From Maarla we move to a Rabelaisian country wedding – where Toomas, briefly, officiates – in the village of Terikeste, on former manorial lands, an upland area of ‘clustered hillocks, ridges, wolds and hills with old oak trees, ashes and maples on the tops’ reached after ‘the Singa lowlands, forests and swamps run out’ (p. 175). And then after that Toomas enters another agricultural area where, in the ‘mildness’ of autumn, ‘the air is yellowish, saturated with the scents of earth, the aroma of the ripe grain and hops and the continuous quiet swish of the leaving birds’ (p. 241). The reader feels shades of change: Gailit is a splendid nature writer. Small alterations within something shared make the atmosphere different. Finally, beside the sea, the rain is becoming sleet then snow. It must be November. Toomas seems destitute, his boots worn out.
In every place there is a story. But as for Toomas’s own story, that only gets indicated to the reader at the very end of the book.
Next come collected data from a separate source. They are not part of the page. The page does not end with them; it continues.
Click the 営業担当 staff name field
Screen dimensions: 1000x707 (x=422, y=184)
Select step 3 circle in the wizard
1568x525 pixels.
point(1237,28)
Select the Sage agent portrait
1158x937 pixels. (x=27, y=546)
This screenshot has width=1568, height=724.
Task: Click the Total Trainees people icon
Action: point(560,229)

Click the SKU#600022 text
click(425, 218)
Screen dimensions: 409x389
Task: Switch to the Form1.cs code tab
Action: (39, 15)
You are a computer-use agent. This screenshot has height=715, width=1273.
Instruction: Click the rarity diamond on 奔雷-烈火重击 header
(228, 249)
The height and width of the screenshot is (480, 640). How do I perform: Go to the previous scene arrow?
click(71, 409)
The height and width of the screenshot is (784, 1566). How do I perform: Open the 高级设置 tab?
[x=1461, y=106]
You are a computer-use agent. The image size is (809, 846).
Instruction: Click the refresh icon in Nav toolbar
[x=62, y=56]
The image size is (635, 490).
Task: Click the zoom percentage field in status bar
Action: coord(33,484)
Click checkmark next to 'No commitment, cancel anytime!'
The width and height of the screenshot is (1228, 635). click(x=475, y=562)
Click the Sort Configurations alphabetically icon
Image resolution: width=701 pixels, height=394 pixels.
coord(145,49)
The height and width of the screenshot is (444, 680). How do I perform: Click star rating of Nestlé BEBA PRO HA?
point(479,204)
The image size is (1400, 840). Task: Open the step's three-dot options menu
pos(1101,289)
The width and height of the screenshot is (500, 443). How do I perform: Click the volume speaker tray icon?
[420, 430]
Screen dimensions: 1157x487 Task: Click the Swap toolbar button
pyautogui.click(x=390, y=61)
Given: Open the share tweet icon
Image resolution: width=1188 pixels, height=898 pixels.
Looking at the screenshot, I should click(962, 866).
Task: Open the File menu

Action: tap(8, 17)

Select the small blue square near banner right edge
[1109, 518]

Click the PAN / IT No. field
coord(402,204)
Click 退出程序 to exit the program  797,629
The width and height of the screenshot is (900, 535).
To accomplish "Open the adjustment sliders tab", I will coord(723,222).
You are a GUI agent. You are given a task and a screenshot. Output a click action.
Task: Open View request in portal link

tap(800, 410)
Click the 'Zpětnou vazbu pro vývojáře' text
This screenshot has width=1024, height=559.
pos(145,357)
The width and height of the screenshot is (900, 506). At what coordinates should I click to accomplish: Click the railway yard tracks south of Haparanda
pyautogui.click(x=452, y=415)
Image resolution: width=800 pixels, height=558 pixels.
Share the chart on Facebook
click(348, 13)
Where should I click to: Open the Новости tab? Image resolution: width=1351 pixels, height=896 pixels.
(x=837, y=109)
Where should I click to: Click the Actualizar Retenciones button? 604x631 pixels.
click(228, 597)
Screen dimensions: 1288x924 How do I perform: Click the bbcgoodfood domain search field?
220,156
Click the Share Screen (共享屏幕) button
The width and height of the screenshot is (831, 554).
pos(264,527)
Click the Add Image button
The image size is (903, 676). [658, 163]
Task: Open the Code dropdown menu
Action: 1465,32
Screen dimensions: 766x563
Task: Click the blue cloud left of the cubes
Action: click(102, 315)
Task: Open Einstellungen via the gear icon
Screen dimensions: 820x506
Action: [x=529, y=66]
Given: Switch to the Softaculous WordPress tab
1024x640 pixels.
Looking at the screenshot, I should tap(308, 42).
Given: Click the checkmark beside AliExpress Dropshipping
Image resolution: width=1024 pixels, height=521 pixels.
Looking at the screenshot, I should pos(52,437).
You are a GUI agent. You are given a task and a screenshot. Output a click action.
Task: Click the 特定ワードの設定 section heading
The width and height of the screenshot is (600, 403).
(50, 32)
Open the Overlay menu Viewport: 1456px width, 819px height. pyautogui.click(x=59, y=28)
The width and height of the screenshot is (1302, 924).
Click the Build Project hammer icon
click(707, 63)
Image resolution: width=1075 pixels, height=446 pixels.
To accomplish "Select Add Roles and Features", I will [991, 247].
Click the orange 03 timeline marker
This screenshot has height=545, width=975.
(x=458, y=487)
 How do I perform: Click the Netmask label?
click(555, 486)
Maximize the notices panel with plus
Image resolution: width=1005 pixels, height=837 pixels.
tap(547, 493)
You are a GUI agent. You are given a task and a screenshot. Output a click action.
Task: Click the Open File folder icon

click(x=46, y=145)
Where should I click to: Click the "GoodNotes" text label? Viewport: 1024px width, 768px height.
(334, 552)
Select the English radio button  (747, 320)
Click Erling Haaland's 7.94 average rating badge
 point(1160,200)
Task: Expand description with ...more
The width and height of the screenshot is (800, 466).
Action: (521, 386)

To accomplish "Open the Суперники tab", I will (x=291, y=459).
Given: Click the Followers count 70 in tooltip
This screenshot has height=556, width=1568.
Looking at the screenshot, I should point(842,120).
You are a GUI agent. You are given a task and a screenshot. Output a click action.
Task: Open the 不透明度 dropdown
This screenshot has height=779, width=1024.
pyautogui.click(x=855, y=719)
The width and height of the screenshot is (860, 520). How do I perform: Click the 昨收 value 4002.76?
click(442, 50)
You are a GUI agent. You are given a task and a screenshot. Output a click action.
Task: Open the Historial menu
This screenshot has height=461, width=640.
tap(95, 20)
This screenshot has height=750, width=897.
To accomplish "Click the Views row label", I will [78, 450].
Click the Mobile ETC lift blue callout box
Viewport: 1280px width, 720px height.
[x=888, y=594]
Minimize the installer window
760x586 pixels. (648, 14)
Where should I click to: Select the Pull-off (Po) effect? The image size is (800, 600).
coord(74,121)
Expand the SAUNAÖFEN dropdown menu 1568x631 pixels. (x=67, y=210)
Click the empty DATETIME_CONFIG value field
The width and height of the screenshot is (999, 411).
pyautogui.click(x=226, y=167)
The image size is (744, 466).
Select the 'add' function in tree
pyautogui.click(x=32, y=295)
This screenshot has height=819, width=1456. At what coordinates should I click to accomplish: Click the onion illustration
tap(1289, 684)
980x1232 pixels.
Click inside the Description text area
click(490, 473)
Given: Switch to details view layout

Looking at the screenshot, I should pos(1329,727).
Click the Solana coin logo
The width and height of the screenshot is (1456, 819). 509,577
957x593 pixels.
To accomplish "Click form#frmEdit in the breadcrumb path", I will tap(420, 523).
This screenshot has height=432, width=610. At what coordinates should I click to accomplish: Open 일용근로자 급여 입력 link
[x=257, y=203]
Everywhere he goes he has been presenting himself as one thing or another: who is he really?
This isn’t a guide to August Gailit himself or to his literary circle. As all Estonians know, a road-movie called Nipernaadi was seen at the cinema in 1983 and afterwards many times on TV, but that belongs in another article.
Toomas Nipernaadi was written and is set at a time when Estonians were still primarily a rural people but when the old rural world was becoming a backward curiosity to the many city-dwellers now among their number. Gailit is more of a comic writer than England’s Thomas Hardy, but his portrait of the countryside has elegiac qualities, like Hardy’s. He shares with Hardy an intimate knowledge of how country people speak and judge one another. Gailit’s nature descriptions may resemble Wordsworth and Thoreau, but the crazy vigour of the book recall the trickster tales of African-American and Native-American literature. In Toomas Nipernaadi’s Estonia a set of elaborate pranks unfold against a rich landscape, ever-changing but ever-alike.
All page references are to August Gailit, Toomas Nipernaadi, trans. Eva Finch and Jason Finch (Sawtry, UK: Dedalus, 2018). ISBN: print, 9781910213506; ebook, 9781910213902.